Now, the health value derived from the value-based trajectory can be tracked and monitored across the delivery supply chain. What developed was the Health Value Continuum, a conceptual graphic that illustrates an employer's philosophical shift, from prevention and wellness (we call these employers the "entrants"), to the manipulation of incentives and plan design to manage chronic conditions ("fast followers"), to the use of coordinated care and communication that drives innovation for total health improvement and gradual flattening of health cost trends ("innovators").

OUTCOMES-BASED CONTRACTING

In early 2008, we called for outcomes-based contracting as a natural extension of value-based design because it would link the care coordination to the improved health status of the person and the population. By removing the incentives for reimbursement based upon product placement or widget output and, instead, rewarding the appropriate evidence-based care and hard work that drives sustainable health improvement, the contract would support healthier workforce and communities. In the past year, these outcomes-based contracts have been started, which is, again, a new benchmark in the trajectory of value-based designs.

When the purchaser of health services asks the question, "How many units of health will that dollar get me?" the focus of healthcare shifts from managing restrictions to care (how many people do we pay to say "no"?) to managing access to health (how many of those people could be put to better use and focus on better outcomes by saying "yes"?). There is less waste in the system due to underdiagnosed or undertreated conditions when the question becomes "purchasing health," which leaves enough dollars to create incentives for everyone to do better.

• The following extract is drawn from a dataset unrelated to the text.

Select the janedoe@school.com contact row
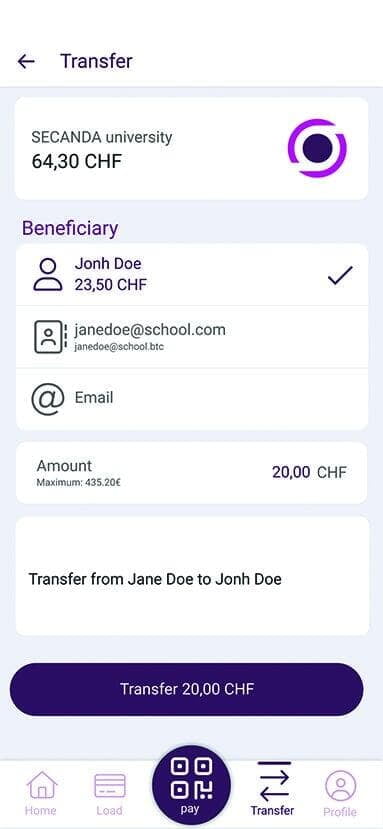 (192, 337)
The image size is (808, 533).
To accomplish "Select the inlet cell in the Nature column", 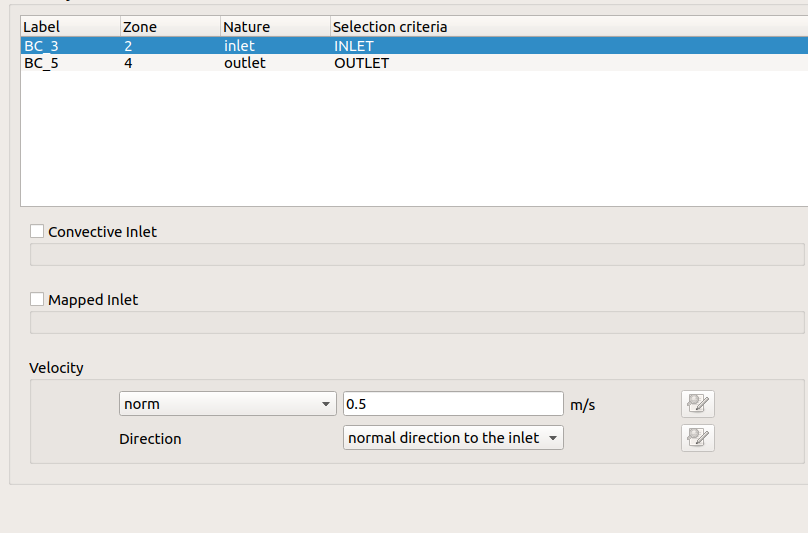I will 241,46.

There is inefficient output when a value-based design is put into place without a coordinated incentive. Unless everyone is working on the coordinated production line of improved health status, no one will achieve it due to the friction of misaligned levers. The machine works when all the parts are moving smoothly and in synchronicity. That is the remarkable outcome, the accrued dividend, of aligning value-based design and patient-centered coordinated care.